Keine Frage, kaum ein Kleidungsstück setzt lange, braungebrannte Beine besser in Szene als ein Minirock. Es ist also kein Wunder, dass Männer und Frauen gleichermaßen Gefallen am Minirock finden, die einen zum Ansehen, die anderen zum Tragen. Doch wie trägt man ihn richtig?

Über kurz oder lang mit dem Minirock

Während es früher vor allem Jeansminiröcke mit ausgefransten Säumen waren, werden Miniröcke aus Leder, mit Knopfleiste oder in strukturierter Haptik heute eleganter und erwachsener getragen.

5 Top Trends für den Minirock

#Leder: Zu Zeiten des 70er-Jahre-Revivals kann Frau selbstverständlich nicht auf Leder verzichten. Einen Rock aus Wild- oder Glattleder kombinierst du schlicht zum dezenten Shirt und einem Boho-Cape oder du gehst im Materialmix zum Jeanshemd aufs Ganze.

#Knopfleiste: Sie sind die Trendröcke der Stunde, Miniröcke in A-Linie mit einer Knopfleiste an der Front. Du kannst sie überall zu allem tragen. Sneaker und ein schlichtes T-Shirt sehen zu ihnen ebenso gut wie ein Rollkragenpullover und Ankle Boots aus.

#Print: In der Zeit der Prints und Farben wollen wir auch, dass Miniröcke großflächig in den verschiedensten Mustern erstrahlen. Je nach Rockform und Muster kannst du sie überall tragen: Einen Ornament-Print auf dem Bleistiftrock im Office, einen Faltenrock mit Blumenprint bei einer Party und einen A-Linienrock mit Karo-Print beim Städtetrip.

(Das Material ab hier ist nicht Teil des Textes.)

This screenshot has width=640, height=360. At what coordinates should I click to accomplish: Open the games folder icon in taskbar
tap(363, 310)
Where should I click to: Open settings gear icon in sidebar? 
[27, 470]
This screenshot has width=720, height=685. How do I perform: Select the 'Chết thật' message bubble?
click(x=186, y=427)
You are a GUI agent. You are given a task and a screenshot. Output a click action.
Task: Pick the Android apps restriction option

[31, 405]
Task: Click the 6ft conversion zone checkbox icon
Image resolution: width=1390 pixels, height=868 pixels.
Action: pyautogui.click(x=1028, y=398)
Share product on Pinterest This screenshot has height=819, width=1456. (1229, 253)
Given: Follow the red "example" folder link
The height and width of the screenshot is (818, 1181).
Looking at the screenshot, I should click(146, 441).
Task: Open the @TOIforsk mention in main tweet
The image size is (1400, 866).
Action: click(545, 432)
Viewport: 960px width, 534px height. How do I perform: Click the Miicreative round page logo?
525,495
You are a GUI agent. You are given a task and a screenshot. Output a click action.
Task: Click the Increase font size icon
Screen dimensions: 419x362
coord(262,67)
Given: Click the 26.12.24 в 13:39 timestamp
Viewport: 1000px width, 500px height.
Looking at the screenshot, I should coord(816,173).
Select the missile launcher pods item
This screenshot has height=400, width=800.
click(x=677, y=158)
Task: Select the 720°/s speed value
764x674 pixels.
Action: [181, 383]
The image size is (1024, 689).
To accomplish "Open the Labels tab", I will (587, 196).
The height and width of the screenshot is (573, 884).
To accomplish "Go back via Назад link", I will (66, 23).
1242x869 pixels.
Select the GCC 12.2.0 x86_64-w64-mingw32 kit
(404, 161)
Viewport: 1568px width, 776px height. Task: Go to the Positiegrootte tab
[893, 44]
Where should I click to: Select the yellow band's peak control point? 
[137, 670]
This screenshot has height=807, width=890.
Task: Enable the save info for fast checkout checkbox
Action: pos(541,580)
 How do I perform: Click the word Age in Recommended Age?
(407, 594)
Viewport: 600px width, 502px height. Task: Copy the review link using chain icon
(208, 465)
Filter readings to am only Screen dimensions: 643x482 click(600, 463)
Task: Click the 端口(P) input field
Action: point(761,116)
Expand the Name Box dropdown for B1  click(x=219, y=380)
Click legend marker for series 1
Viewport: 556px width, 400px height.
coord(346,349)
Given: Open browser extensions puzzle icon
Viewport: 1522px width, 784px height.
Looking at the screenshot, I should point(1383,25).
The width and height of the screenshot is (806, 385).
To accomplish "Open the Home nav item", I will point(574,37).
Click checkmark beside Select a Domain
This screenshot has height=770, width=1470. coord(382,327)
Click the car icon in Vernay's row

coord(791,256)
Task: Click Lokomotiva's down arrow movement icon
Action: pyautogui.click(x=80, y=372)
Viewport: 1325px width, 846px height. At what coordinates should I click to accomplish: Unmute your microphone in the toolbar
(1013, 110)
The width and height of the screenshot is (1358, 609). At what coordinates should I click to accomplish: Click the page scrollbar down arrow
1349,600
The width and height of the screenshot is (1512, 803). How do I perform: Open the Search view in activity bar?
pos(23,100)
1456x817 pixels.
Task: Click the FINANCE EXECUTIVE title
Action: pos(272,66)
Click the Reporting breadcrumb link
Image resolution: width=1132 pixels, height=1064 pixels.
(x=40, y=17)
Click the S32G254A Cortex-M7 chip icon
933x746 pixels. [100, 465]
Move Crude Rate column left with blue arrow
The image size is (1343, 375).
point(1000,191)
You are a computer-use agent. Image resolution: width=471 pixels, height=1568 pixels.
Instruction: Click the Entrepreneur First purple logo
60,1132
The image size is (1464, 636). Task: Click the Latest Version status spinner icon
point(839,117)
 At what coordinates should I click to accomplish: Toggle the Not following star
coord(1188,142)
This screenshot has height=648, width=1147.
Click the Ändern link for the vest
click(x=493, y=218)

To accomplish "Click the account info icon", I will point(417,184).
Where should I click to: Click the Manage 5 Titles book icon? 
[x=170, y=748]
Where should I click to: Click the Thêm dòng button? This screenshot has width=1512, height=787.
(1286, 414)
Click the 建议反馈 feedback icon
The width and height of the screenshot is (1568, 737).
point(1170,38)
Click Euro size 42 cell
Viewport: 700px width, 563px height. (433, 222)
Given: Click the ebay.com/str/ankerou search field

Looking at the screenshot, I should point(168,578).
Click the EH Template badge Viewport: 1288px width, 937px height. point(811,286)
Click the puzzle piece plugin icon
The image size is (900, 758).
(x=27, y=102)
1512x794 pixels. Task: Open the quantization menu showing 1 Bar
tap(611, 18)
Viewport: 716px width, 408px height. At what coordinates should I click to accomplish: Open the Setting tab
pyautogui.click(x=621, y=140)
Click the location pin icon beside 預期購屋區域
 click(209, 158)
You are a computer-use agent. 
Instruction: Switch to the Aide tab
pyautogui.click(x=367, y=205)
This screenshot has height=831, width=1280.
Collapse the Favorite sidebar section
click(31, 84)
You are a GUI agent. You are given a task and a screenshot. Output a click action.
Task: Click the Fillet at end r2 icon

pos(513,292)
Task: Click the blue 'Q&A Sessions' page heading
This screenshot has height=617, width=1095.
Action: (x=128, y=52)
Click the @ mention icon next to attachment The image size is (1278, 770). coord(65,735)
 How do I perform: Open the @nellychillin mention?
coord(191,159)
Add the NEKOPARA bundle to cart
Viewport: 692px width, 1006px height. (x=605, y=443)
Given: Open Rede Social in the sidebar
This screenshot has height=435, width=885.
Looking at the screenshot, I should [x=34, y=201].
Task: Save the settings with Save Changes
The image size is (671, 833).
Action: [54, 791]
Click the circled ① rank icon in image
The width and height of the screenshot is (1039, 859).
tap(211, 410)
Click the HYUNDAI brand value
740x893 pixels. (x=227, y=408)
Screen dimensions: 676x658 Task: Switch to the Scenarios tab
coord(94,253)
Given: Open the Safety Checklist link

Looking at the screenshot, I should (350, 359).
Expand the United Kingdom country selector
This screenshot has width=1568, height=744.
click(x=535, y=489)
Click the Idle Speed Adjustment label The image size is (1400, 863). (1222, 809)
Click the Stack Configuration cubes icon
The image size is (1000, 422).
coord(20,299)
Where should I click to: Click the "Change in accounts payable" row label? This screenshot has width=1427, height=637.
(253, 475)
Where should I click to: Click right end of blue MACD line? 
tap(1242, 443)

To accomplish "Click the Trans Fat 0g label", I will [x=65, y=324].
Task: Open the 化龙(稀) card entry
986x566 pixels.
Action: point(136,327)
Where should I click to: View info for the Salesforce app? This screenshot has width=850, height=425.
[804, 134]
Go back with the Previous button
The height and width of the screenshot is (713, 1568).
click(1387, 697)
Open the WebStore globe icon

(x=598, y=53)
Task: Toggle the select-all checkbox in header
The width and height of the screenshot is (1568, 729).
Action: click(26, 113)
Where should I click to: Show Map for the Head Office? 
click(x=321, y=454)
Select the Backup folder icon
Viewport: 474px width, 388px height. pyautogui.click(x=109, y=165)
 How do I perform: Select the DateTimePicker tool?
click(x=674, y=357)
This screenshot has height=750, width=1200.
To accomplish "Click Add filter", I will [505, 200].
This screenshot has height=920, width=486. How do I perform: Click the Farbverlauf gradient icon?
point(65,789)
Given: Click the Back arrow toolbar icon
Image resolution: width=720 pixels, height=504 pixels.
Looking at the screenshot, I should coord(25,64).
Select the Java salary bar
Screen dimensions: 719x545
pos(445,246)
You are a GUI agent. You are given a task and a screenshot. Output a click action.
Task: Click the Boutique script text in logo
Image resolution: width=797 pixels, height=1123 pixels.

#Struktur: Wem großflächige Prints zu viel sind, der trägt einen Minirock mit strukturierter Haptik. Diese muten eleganter als ihre gemusterten Mitstreiter an und sind dennoch aufregender als einfarbige Modelle. Kombiniere Struktur-Pieces am besten zu schlichten Teilen wie einfarbigen Blusen und Pullovern oder eben zu einem Oberteil in genau der selbigen Haptik.

#Dauerbrenner: Nie aus der Mode kommt der Bleistift-Mini. Er ist das kleine Schwarze unter den Röcken und immer die erste Wahl, wenn es um einen eleganten Style für den Abend geht. Streetstyler kombinieren die klassischen Röcke auch zu XXL-Pullis und Turnschuhen.